* start Dataset excerpts *

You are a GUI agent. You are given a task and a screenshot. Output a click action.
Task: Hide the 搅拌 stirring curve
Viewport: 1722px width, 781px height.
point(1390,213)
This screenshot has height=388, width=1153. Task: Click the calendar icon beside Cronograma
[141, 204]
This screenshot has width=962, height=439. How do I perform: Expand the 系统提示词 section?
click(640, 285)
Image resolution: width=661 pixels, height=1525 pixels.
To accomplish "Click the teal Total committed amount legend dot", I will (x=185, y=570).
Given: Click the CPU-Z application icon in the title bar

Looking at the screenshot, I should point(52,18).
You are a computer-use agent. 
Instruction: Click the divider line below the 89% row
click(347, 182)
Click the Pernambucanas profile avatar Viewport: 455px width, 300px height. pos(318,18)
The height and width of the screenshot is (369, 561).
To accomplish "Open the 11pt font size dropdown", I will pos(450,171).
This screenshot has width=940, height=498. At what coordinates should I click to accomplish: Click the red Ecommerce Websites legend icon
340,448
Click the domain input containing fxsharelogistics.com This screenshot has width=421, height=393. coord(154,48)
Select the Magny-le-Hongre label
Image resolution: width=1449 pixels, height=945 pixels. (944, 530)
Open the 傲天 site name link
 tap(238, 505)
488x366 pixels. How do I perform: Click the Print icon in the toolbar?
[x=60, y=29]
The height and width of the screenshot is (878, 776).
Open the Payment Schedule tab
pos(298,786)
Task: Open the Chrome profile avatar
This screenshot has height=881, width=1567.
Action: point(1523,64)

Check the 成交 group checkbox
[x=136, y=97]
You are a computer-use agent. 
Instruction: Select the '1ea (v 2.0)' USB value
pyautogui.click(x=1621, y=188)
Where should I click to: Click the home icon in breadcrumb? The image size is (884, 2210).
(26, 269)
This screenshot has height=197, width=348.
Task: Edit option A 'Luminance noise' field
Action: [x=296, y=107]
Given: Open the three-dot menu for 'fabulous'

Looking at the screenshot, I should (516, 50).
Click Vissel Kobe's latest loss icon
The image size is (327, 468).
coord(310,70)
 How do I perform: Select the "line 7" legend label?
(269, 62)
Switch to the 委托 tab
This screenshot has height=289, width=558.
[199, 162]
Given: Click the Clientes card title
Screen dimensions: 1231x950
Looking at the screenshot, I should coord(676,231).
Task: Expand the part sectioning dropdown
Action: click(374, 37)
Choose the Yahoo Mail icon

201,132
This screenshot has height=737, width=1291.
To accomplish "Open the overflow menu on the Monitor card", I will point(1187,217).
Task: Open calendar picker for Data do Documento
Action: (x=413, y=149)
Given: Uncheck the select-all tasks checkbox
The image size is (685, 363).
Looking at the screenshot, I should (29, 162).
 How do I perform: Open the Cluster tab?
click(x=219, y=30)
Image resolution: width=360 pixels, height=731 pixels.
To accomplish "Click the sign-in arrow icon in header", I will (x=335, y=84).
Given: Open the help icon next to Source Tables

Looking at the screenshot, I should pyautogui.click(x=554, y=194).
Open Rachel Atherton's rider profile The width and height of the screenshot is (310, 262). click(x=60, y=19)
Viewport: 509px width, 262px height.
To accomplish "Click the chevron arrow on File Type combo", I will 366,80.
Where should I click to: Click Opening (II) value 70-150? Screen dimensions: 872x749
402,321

* end Dataset excerpts *

# Required task:
Could you copy out every entry above, word for word, from first to last?

# Output for this exercise:
You are a GUI agent. You are given a task and a screenshot. Output a click action.
Task: Hide the 搅拌 stirring curve
Viewport: 1722px width, 781px height.
point(1390,213)
This screenshot has height=388, width=1153. Task: Click the calendar icon beside Cronograma
[141, 204]
This screenshot has width=962, height=439. How do I perform: Expand the 系统提示词 section?
click(640, 285)
Image resolution: width=661 pixels, height=1525 pixels.
To accomplish "Click the teal Total committed amount legend dot", I will (x=185, y=570).
Given: Click the CPU-Z application icon in the title bar

Looking at the screenshot, I should point(52,18).
You are a computer-use agent. 
Instruction: Click the divider line below the 89% row
click(347, 182)
Click the Pernambucanas profile avatar Viewport: 455px width, 300px height. pos(318,18)
The height and width of the screenshot is (369, 561).
To accomplish "Open the 11pt font size dropdown", I will pos(450,171).
This screenshot has width=940, height=498. At what coordinates should I click to accomplish: Click the red Ecommerce Websites legend icon
340,448
Click the domain input containing fxsharelogistics.com This screenshot has width=421, height=393. coord(154,48)
Select the Magny-le-Hongre label
Image resolution: width=1449 pixels, height=945 pixels. (944, 530)
Open the 傲天 site name link
 tap(238, 505)
488x366 pixels. How do I perform: Click the Print icon in the toolbar?
[x=60, y=29]
The height and width of the screenshot is (878, 776).
Open the Payment Schedule tab
pos(298,786)
Task: Open the Chrome profile avatar
This screenshot has height=881, width=1567.
Action: point(1523,64)

Check the 成交 group checkbox
[x=136, y=97]
You are a computer-use agent. 
Instruction: Select the '1ea (v 2.0)' USB value
pyautogui.click(x=1621, y=188)
Where should I click to: Click the home icon in breadcrumb? The image size is (884, 2210).
(26, 269)
This screenshot has height=197, width=348.
Task: Edit option A 'Luminance noise' field
Action: [x=296, y=107]
Given: Open the three-dot menu for 'fabulous'

Looking at the screenshot, I should (516, 50).
Click Vissel Kobe's latest loss icon
The image size is (327, 468).
coord(310,70)
 How do I perform: Select the "line 7" legend label?
(269, 62)
Switch to the 委托 tab
This screenshot has height=289, width=558.
[199, 162]
Given: Click the Clientes card title
Screen dimensions: 1231x950
Looking at the screenshot, I should coord(676,231).
Task: Expand the part sectioning dropdown
Action: click(374, 37)
Choose the Yahoo Mail icon

201,132
This screenshot has height=737, width=1291.
To accomplish "Open the overflow menu on the Monitor card", I will point(1187,217).
Task: Open calendar picker for Data do Documento
Action: (x=413, y=149)
Given: Uncheck the select-all tasks checkbox
The image size is (685, 363).
Looking at the screenshot, I should (29, 162).
 How do I perform: Open the Cluster tab?
click(x=219, y=30)
Image resolution: width=360 pixels, height=731 pixels.
To accomplish "Click the sign-in arrow icon in header", I will (x=335, y=84).
Given: Open the help icon next to Source Tables

Looking at the screenshot, I should pyautogui.click(x=554, y=194).
Open Rachel Atherton's rider profile The width and height of the screenshot is (310, 262). click(x=60, y=19)
Viewport: 509px width, 262px height.
To accomplish "Click the chevron arrow on File Type combo", I will 366,80.
Where should I click to: Click Opening (II) value 70-150? Screen dimensions: 872x749
402,321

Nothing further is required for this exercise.